▶ MATERIAL FOR THIS EXERCISE
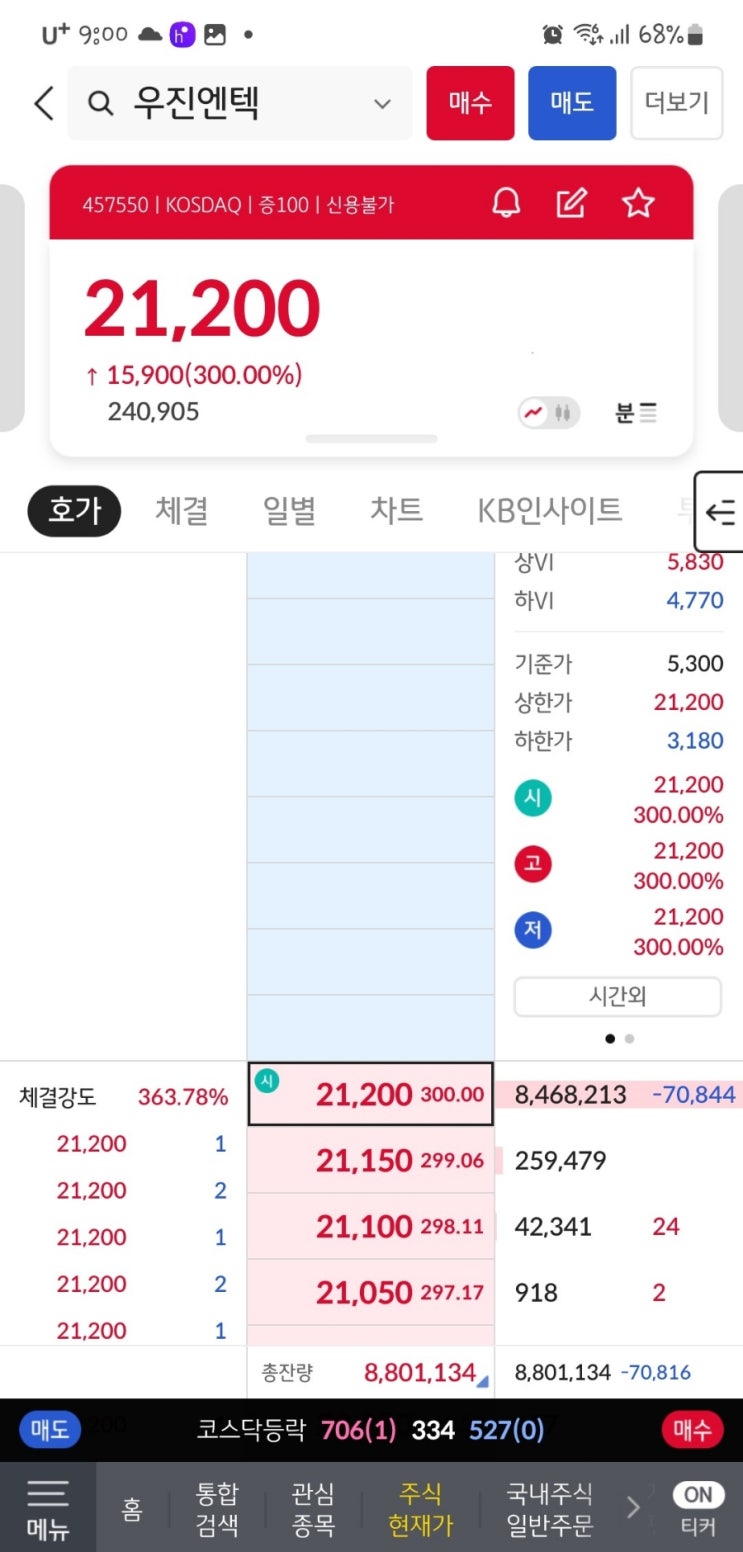
Task: Tap the search magnifier icon
Action: [100, 103]
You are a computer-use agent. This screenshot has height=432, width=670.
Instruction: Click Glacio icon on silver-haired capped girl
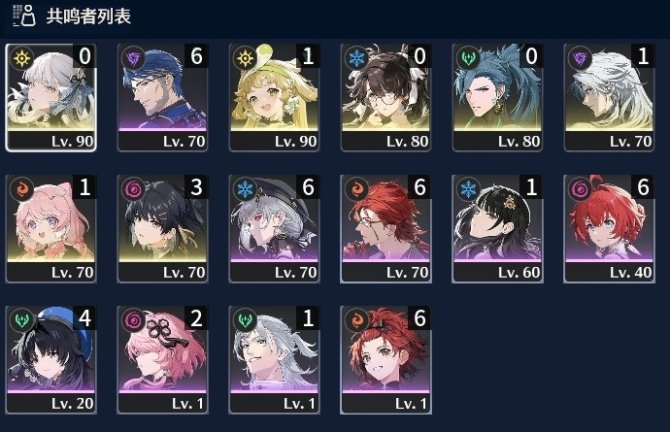click(245, 189)
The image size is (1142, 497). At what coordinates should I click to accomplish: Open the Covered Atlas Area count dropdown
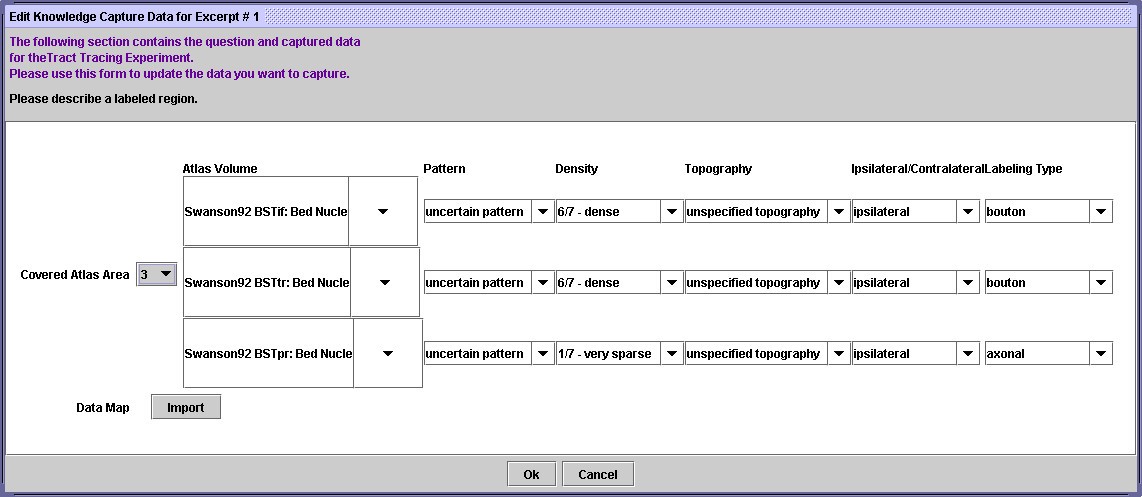click(x=166, y=274)
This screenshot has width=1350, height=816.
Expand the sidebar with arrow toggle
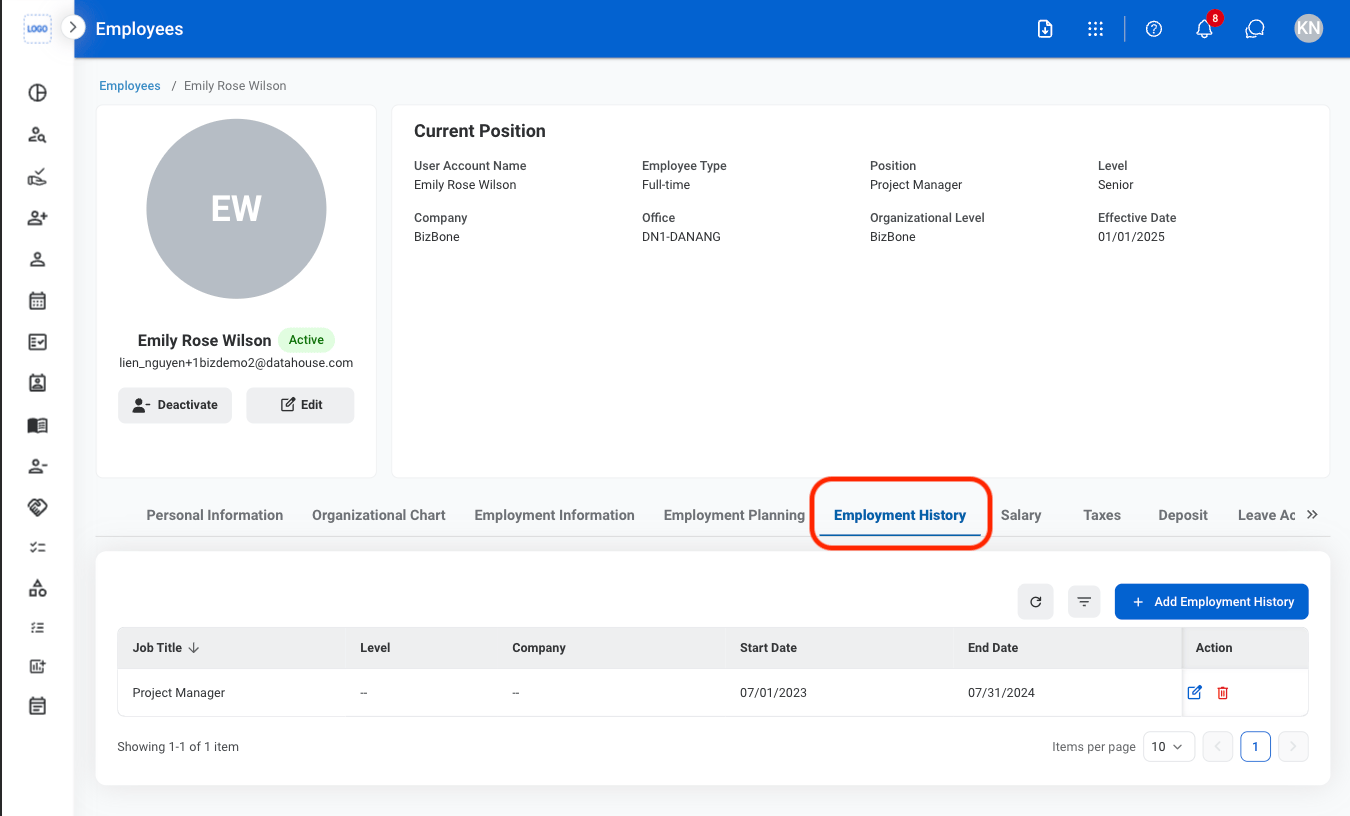click(x=72, y=27)
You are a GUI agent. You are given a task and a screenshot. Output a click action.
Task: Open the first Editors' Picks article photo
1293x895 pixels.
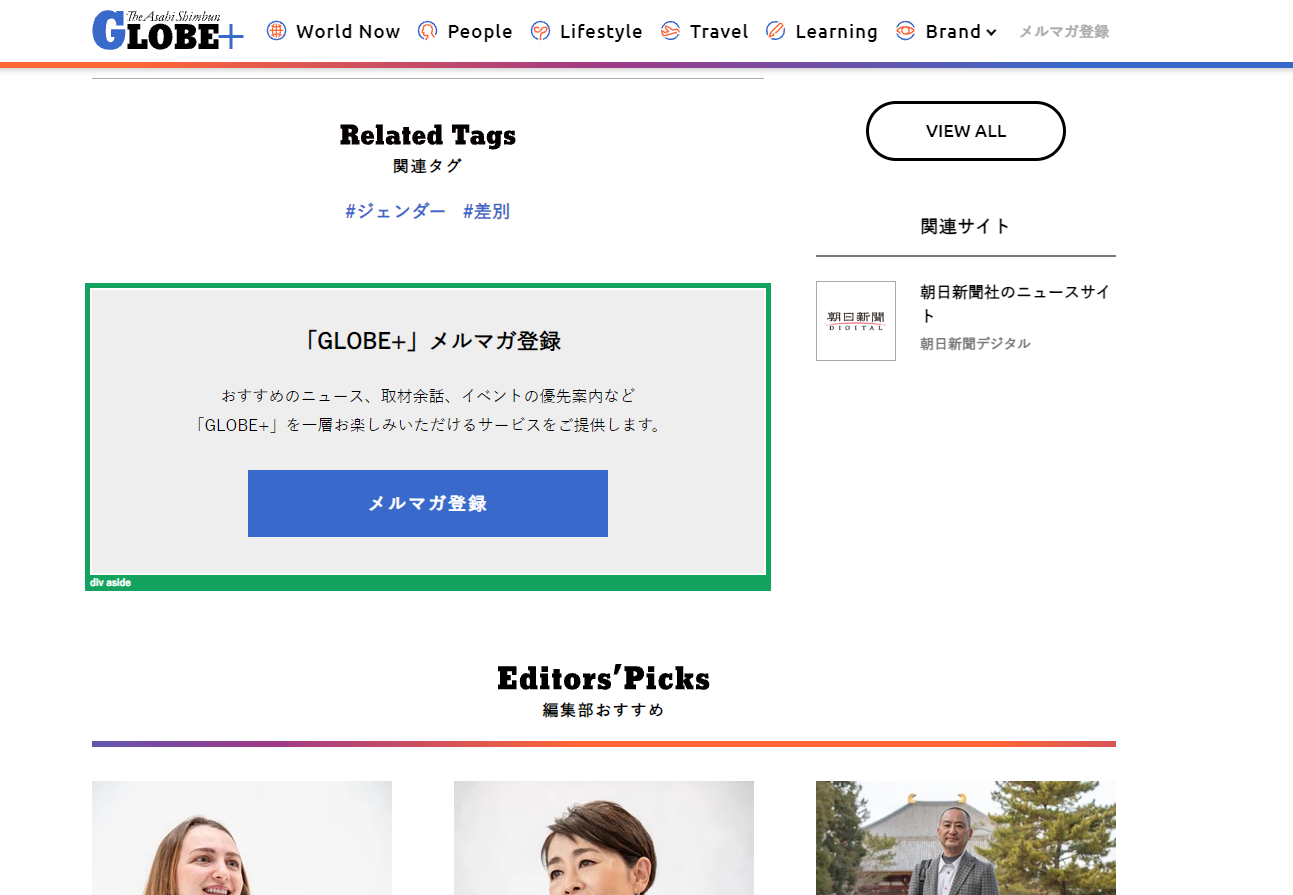point(241,838)
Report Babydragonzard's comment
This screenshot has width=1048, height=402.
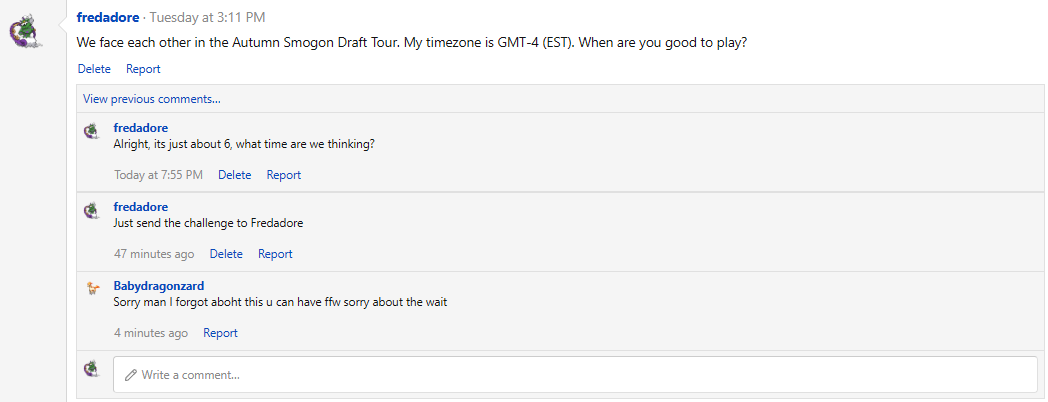[220, 333]
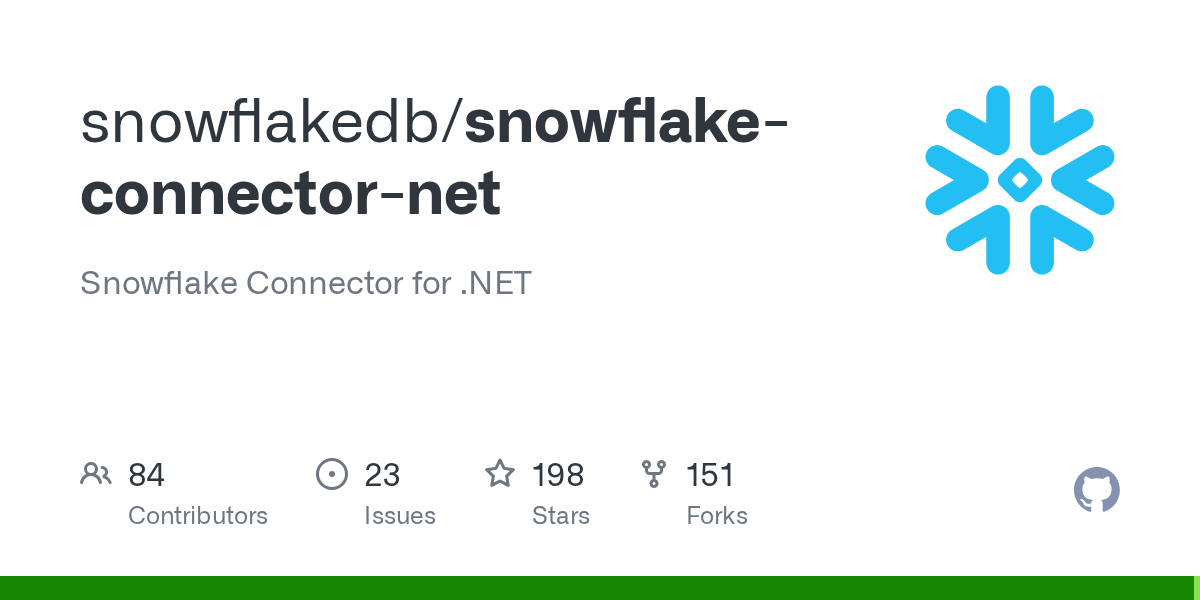Click the Stars star icon
The height and width of the screenshot is (600, 1200).
tap(500, 474)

▶ YOUR OBJECTIVE
The required output is the lines from the one containing "The image size" through the end of the data, printed exactly, with no pictures.

▶ EXERCISE SOLUTION
The image size is (1142, 497). At what coordinates should I click to accomplish: Open the Covered Atlas Area count dropdown
click(x=166, y=274)
This screenshot has width=1350, height=816.
Expand the sidebar with arrow toggle
click(x=72, y=27)
You are a GUI agent. You are given a task and a screenshot. Output a click action.
Task: Open the first Editors' Picks article photo
1293x895 pixels.
point(241,838)
Report Babydragonzard's comment
This screenshot has width=1048, height=402.
[220, 333]
Click the Stars star icon
The height and width of the screenshot is (600, 1200).
tap(500, 474)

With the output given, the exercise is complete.